Recovering the Data Google Has Hidden Away – Whiteboard Friday

Posted by randfish

It’s no secret that Google keeps a lot of secrets. From keyword data to link data to traffic data (and surely more), there’s a lot that we could benefit from — if they’d only share it! Since that’s not likely to happen anytime soon, Rand takes us through various ways to access that all-important data in this week’s Whiteboard Friday.

Recovering the Data Google Has Hidden Away Whiteboard

Click on the whiteboard image above to open a high resolution version in a new tab!

Video Transcription

Hello. My name is Ranigo Montoya. You killed my SEO data. Prepare to die.

Howdy, Moz fans, and welcome to another edition of Whiteboard Friday. This week we are celebrating Halloween six days late. Hopefully, that’s all right with all of you. For those of you outside the U.S., Halloween is this holiday where we dress up in costumes.
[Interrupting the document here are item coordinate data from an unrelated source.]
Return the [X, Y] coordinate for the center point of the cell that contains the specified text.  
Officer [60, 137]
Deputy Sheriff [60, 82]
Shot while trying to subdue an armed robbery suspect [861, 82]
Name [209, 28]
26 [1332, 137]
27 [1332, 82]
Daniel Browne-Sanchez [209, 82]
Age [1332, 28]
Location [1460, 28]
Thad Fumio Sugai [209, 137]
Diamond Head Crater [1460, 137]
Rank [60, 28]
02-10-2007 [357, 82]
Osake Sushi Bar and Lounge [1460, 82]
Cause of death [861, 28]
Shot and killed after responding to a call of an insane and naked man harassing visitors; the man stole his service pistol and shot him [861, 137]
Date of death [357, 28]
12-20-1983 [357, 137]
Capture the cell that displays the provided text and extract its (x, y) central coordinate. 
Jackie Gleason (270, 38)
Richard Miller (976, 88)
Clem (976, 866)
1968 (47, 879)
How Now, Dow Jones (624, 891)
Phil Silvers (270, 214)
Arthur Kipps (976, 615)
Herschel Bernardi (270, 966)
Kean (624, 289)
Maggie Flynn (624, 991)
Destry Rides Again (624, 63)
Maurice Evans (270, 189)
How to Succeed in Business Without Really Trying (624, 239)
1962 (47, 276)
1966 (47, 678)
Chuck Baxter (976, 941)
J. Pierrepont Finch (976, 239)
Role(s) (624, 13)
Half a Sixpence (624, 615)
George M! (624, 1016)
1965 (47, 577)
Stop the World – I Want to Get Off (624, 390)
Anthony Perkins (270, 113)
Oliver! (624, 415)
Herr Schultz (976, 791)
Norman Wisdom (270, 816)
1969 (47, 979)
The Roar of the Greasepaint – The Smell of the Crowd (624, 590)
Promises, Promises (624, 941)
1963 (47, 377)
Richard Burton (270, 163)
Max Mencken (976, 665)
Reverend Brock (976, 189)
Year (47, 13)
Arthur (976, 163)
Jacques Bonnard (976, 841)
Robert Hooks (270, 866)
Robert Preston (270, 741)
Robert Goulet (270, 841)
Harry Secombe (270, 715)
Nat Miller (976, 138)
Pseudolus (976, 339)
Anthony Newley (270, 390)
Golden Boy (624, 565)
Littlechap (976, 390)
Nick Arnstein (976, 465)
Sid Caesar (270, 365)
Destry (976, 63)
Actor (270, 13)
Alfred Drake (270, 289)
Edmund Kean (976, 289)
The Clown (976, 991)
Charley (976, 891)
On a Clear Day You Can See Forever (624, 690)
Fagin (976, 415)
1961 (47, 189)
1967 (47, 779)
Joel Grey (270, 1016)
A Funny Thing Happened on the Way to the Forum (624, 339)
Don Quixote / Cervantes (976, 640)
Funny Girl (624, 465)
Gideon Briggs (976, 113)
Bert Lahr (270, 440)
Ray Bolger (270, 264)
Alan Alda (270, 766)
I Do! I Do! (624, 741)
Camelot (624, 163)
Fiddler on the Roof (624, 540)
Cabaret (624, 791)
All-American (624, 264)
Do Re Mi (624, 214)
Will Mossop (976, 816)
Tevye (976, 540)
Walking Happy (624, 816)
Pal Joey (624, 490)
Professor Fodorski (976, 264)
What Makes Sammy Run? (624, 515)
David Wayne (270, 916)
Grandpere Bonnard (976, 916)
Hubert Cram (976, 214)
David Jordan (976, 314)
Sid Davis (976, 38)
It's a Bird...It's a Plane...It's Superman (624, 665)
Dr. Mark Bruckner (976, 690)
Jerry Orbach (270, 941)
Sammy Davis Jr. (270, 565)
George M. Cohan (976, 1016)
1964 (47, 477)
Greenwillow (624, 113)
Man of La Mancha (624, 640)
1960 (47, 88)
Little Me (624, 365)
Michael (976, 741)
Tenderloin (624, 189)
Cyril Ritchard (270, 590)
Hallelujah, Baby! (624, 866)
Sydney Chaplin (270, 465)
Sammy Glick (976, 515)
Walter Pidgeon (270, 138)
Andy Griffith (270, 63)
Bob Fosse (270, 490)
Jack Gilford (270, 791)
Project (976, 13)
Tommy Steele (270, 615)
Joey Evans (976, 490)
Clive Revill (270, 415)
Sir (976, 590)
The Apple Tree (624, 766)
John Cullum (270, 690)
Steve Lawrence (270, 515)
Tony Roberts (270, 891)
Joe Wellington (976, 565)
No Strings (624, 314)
We’ve done it a few times here on Whiteboard Friday, but it’s been a couple of years, so I’m thrilled to be able to bring this back.

I thought in keeping with the theme of Inigo Montoya, one of my favorite characters from “The Princess Bride,” we would talk about recovering some of the data that Google either hides or has taken away from us over the years. It’s actually kind of cool, because there are a number of tools and processes that we have not had access to three years ago, four years ago, some of them even two years ago, that today enable us to do things that are really remarkable.

Let’s start with keyword data.

We need keyword data about traffic, which keywords send traffic to our website, which keywords send traffic to other people’s websites, which traffic comes from ads, which traffic comes from organic, where it goes, and what it does. This is critical because we want to see which terms are actually sending the traffic so we can know which ones to concentrate on.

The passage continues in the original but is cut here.